GDG- Re: wartime newspapers
Biggsk at aol.com
Biggsk at aol.com
Tue Jan 16 16:16:20 CST 2007
Tom Ryan writes:
>>>Thanks for the description of the work that you are doing with
newspapers. Good luck with your projects.>>>
Thanks very much. I also dream of a series of books called "How The Press
Looked At the Civil War (Insert name of state here)", which would be a state
by state review of the critical events of the period. The plan is to use one
or two big city papers; one or two middle sized town papers and one or two
small town papers. Then I would review what they editorialized and reported
about certain events starting with Lincoln's first election, secession, Sumter,
battles of Summer 1861, Antietam, Emancipation Proclamation, Gettysburg,
Vicksburg, Atlanta, etc.
I got the idea from reading the small town Ohio paper from the war of the
town where I used to live, Celina. The paper back then was a weekly and was
virulently anti-Lincoln in both 1860 and 1864. Then as I worked in the bigger
Ohio papers like Columbus and Cincinnati, I saw their perspectives and they
were different from those of small town Celina. The capper was when I spent a
week in Baltimore some years ago working on a program that I was to give at
the Star Spangled Banner House Flag Symposium on "Baltimore's Military Flag
Makers of the Mid-19th Century," that I learned of how the pro-South Sun and
the pro-North American reported news in the same city! This can also be
extended to Louisville, KY and St. Louis, MO, for both of those cities had
pro-South and pro-North papers. Such pockets can also be found in Philadelphia
(which for a short time had a paper called the Palmetto Flag - guess what side
they chose.) and even New York City (the Herald had somewhat pro-South
sympathies).
If this series, which will cover the war state by state, ever gets done, who
knows? But Powerball is up to $180 Million now so if I win that....

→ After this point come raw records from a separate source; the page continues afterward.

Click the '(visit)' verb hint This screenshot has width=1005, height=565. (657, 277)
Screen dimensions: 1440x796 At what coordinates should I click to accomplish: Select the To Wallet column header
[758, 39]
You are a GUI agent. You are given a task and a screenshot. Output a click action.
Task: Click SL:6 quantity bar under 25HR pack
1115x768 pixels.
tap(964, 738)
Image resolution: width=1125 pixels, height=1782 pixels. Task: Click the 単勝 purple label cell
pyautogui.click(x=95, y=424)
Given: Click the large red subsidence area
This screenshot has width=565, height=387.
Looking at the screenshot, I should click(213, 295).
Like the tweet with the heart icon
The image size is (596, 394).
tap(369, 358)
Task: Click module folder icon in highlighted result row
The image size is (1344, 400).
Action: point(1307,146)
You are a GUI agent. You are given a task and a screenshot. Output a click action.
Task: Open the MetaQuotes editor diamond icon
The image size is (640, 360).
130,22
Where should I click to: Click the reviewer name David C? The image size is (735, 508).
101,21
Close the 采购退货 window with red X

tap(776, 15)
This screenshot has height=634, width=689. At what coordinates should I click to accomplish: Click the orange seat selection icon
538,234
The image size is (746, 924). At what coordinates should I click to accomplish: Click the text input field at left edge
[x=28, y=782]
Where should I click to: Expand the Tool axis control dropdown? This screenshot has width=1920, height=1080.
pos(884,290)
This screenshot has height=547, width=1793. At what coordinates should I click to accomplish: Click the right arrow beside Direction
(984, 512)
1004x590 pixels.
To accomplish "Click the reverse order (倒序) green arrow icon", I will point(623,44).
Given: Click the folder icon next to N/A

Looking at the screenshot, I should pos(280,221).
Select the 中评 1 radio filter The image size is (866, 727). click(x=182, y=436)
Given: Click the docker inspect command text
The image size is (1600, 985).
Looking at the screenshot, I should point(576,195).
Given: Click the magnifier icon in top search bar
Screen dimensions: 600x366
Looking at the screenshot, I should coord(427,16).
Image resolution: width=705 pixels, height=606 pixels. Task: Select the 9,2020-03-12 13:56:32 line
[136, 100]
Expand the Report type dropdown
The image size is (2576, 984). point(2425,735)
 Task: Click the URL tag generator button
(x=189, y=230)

>>> Related to your comments about how fast newspapers traveled from place
to place in those days, the Confederate Secret Service was able to deliver
papers to Richmond from Baltimore/Washington in one day and from New York in two
using their so-called "Secret Line" system that went down through Southern
Maryland.>>>
I was in Alabama some years ago working on flag makers that advertised in
the newspapers for business and noted how Mobile flag maker Jackson Belknap was
getting business from all over Alabama as well as Mississippi for making unit
colors as well as his pre-war business of political banners. I then found
things like rail schedules, steamboat schedules for the internal rivers of
Alabama as well as the inter-coastal steamers that ran several times per day
from Pensacola-Mobile-New Orleans and back, and deduced that each day the Mobile
paper was going out to all of these places and that the papers of all these
other places were coming to Mobile the same way. So being the very good
businessman that he was, Belknap started to advertise in them and he got
business from that. The local papers that got the other papers also "took" news of
local interest from them citing the original sources, which was the courteous
thing to do then.
I live in Clarksville, TN and we were not only a rail connection, but we are
also on the Cumberland River. I have been through both of the Clarksville
wartime papers (both deleted when Grant showed up in February, 1862 after
Donelson fell) and they cite news from Nashville, Memphis and Louisville daily,
because of the daily trains, and other places like Evansville, IN, Paducah,
KY, etc. because of the river commerce.
On March 4, 1861, the CSA hoisted its new national flag over the capitol in
Montgomery, AL. I have found in my research that a copy of this flag was
made and hoisted in Charleston, SC the very next day because the telegraph
carried the news and described what the flag was to look like.
That was an interesting post on the CS Secret Service and their use of
newspapers as well as their system and its speed. I was not aware of that detail
and I thank you for mentioning it here.